While exemplary embodiments of the present invention have been described using specific terms, such description is for illustrative purposes only, and it is to be understood that changes and variations may be made without departing from the spirit or scope of the following claims.

Claims

1. A hotspot detection method for detecting a hotspot in a layout for a semiconductor device, comprising:

dividing a target analysis area into a grid based on layout data about the semiconductor device; and

determining whether the grid falls into a hotspot or not, based on the results from simulation, using at least a detection criterion concerning a direction perpendicular to a direction of film thickness.
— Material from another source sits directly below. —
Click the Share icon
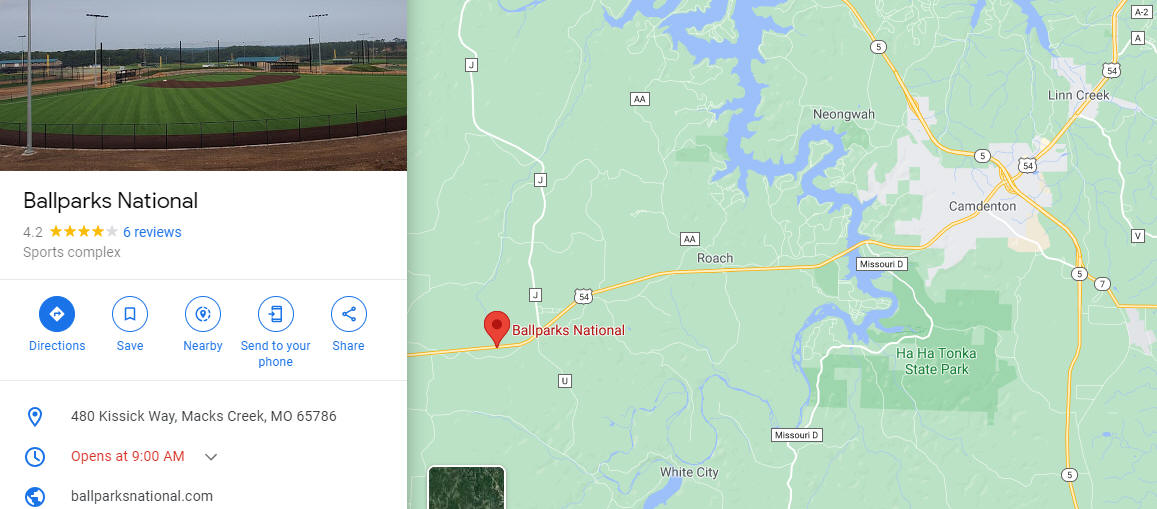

2. The method according to claim 1, wherein another detection criterion concerning the direction of film thickness used in the determining.

3. The method according to claim 1, further comprising:

obtaining a step for each of divided grids by the simulation; and

obtaining an aspect ratio of the step,

wherein said hotspot is detected in compliance with the aspect ratio.

4. The method according to claim 1, further comprising:

obtaining a graphic density for each of divided grids by the simulation; and

obtaining an ratio of the graphic density between adjacent grids,

wherein said hotspot is detected in compliance with the ratio.

5. A hotspot detection method for detecting a hotspot in a layout for a semiconductor device, comprising:

detecting the hotspot using, in addition to a first detection criterion concerning a direction of film thickness, a second detection criterion concerning a direction perpendicular to the direction of film thickness.

6. The method according to claim 5, further comprising:

setting the first criterion and the second criterion.

7. A design method for a semiconductor device, comprising:

determining a layout for a semiconductor device by applying the hotspot detection method according to claim 1.

8. A design method for a semiconductor device, comprising:

determining a layout for a semiconductor device by applying the hotspot detection method according to claim 5.